Thursday, 13 March 2014

My Cinema Knowledge: "my movies 2" aka kiss open refine

In this episode of " My Cinema Knowledge" I will try to link video files I have on my pc with Freebase. I tried to keep the process as simple as possible and this time the requiremt is only a normal laptop with open refine and its extensions.
Use of this data in the next post!

Step By Step How-to

  • Build a csv with all the film names. I used folders names in my disk extracted using a linux command ( find . -type d > myMovies.csv )
  • Import in open refine (I used ver2.6)
  • Extracted movie name from folder name taking only the last part of the location. For me it was something like this in GREL:
    value.split("/")[value.split("/").length()-1]
    Here a guide:
    https://github.com/OpenRefine/OpenRefine/wiki/Understanding-Expressions
  • Reconciliation: There is now a cloud based reconciliation service for freebase, now working also with italian language.

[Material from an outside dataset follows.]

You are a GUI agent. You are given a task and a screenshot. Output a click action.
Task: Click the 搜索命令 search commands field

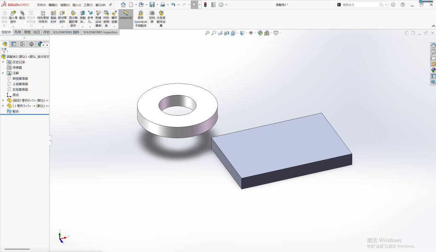coord(360,5)
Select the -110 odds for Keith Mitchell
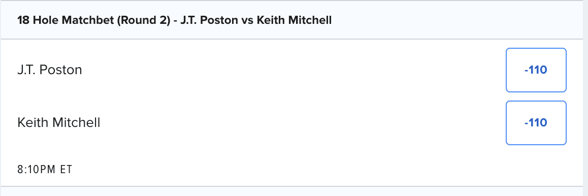The image size is (588, 196). tap(536, 122)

It should be included in open refine but it does not work for this bug https://github.com/OpenRefine/OpenRefine/issues/805. You can make it work creating a new standard one using this address:   http://reconcile.freebaseapps.com/reconcile  

  • Run reconciliation selecting the "film" type
  • Select the match with a "high" match using the facet on best match score
  • match all cell to the highest candidate (from reconciliation->action)
  • Manually find a match for other items
  • Add new column based on the reconciliated one with expression: cell.recon.match.id
  • In order to have the freebase rdf id add new column based on the last one with expression: "http://rdf.freebase.com/ns/" +  "m." +
    value.split("/")[value.split("/").length()-1]
  • Download and compile rdf-extension: https://github.com/fadmaa/grefine-rdf-extension
  • Edit rdf skeleton like this: (preview does not work because of https://github.com/fadmaa/grefine-rdf-extension/issues/89)


In order to make a uri out of row index I just used a custom vale: "http://www.mycinemaknowledge/video/" + value
  • Export in rdf